I let my voice trail into the sound of Agatha drawing a mechanical breath. I felt vaguely nauseous.

“You need to understand us, Mr. Manning, really understand us, because if you don’t, you will suspect us. And if you suspect us, you will waste time and resources investigating us, time and resources that I fear Jennifer Bonjour desperately needs.”

I wasn’t buying any of it. Rule one of all private investigating is that everyone, but everyone, is full of shit. You know that niggling instinct you have to nip and tuck your reality when describing this or that aspect of your life? Add an inch to your dick here, shave a year off your Corolla there? That temptation pretty much rules the roost when you have something real to hide.

I grinned as best I could manage. Shrugged. “Blame the weirdo, huh? Is that what you think I’ll do?”
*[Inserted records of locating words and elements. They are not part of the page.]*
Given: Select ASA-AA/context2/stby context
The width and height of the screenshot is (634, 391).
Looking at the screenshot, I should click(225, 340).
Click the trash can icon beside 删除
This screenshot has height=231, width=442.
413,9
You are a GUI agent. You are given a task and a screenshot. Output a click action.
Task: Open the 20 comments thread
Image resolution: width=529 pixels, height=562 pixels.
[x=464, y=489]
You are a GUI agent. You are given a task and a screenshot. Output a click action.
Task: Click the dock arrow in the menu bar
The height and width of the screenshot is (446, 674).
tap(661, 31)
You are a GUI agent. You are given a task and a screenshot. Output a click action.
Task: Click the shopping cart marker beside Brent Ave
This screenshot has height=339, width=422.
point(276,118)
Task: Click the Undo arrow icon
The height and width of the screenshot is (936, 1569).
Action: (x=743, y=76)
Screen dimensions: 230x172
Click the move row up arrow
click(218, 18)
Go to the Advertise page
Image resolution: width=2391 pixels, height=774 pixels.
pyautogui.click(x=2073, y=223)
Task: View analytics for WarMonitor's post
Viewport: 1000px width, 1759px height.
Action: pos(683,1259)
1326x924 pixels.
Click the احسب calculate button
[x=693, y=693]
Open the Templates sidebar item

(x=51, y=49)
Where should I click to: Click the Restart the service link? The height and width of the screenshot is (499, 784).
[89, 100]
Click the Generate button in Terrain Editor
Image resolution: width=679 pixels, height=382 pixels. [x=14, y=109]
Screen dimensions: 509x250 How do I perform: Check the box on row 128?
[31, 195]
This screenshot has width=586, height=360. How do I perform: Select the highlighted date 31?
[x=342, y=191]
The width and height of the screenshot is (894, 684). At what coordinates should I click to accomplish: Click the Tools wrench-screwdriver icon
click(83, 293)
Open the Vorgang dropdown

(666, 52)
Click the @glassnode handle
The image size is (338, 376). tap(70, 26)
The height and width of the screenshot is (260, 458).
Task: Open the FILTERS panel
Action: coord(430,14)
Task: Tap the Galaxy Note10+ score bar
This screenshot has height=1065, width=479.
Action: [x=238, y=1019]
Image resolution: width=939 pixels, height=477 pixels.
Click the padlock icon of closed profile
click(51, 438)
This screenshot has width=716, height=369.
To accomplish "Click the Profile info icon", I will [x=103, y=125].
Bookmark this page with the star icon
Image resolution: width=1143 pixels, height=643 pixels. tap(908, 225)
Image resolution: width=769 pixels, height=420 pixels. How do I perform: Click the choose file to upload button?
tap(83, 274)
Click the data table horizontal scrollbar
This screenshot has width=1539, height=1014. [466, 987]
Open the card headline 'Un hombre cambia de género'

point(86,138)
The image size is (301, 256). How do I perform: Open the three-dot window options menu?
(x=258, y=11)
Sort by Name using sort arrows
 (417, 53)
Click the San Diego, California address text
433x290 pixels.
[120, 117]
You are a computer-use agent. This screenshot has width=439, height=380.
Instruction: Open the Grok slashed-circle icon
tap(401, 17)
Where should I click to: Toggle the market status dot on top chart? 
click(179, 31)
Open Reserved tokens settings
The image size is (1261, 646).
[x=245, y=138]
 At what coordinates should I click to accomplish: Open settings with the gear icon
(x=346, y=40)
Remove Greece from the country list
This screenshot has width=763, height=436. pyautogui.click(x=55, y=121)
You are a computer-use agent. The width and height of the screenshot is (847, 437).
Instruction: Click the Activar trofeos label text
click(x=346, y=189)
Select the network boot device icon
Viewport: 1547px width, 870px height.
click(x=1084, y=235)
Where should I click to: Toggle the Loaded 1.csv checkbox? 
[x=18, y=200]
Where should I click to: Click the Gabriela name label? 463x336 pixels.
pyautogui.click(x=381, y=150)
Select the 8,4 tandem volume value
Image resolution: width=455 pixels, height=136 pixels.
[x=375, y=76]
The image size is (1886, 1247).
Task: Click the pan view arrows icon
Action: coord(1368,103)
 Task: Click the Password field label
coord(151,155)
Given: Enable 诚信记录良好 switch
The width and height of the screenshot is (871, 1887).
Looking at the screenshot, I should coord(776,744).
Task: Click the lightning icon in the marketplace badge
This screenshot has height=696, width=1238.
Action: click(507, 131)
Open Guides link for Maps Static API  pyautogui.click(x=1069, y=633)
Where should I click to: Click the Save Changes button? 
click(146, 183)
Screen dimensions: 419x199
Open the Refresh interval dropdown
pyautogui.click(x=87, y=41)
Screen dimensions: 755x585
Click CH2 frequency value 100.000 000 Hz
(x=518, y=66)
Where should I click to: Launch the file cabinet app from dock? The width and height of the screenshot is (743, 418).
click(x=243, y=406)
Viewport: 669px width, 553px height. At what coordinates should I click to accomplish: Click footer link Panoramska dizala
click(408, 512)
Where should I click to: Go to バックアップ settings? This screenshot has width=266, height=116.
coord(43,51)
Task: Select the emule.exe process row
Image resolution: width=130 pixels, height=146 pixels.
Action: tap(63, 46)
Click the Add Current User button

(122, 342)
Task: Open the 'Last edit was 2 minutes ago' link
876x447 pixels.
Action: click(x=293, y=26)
“Why not? People can’t help themselves, Mr. Manning.”

“Don’t I know it.”

A canny look and smile. “This is why I wanted to introduce you to Agatha… to help you understand how something so obviously tragic from your frame of reference could be cause for celebration from ours.”

This was where I got that sinking feeling… like finding a crack pipe in your nephew’s rucksack.

“Cause for celebration, huh.”

“I know how it sounds,” Baars said, gesturing for me to leave the room. “But I suspect you, Mr. Manning, know precisely what I’m talking about… ”

“And what would that be, Professor?”

“Not feeling what others think you should.”

Owich. I was beginning to appreciate the fucker’s power, I give you that. If he could give me the itch, cynical cocksucker that I am, then his followers need not be the morons I had assumed they would be. Albert had told me as much already, I suppose.

“Imagine,” Baars said, leading me down the hall. “Imagine a society that has evolved beyond things like meaning and purpose, where nothing matters because anything can be done. Imagine a society that treats the modalities of human experience, everything from the extremes of rape and murder to the tedious mainstays of snoozing and shitting, the same way a gourmand regards items on a restaurant menu…” He pressed open a glass door that led onto a small terrace with a single table. “As things to be consumed.”

“Consumed?”

I took the seat he offered-an iron-and-wicker thing. We were in another small courtyard, this one completely shaded save for an oblong of brilliance across the spikes and hostas. The air smelled of mint and earth cooling in the evening. Gleaming porcelain crowded the table: apparently we were about to have some tea-or as I like to call it, coffee with the balls cut off.

“Did you ever read Dick and Jane in public school?” Baars asked as he poured out two dainty cups of tea.

“Nah. For me it was Mr. Mugs.”

Another enigmatic smile. “Do you ever go back to reread Mr. Mugs?”

“Of course not,” I replied.

“Why?”

More games. “Because it’s stupid. Only retards and little kids can appreciate it.”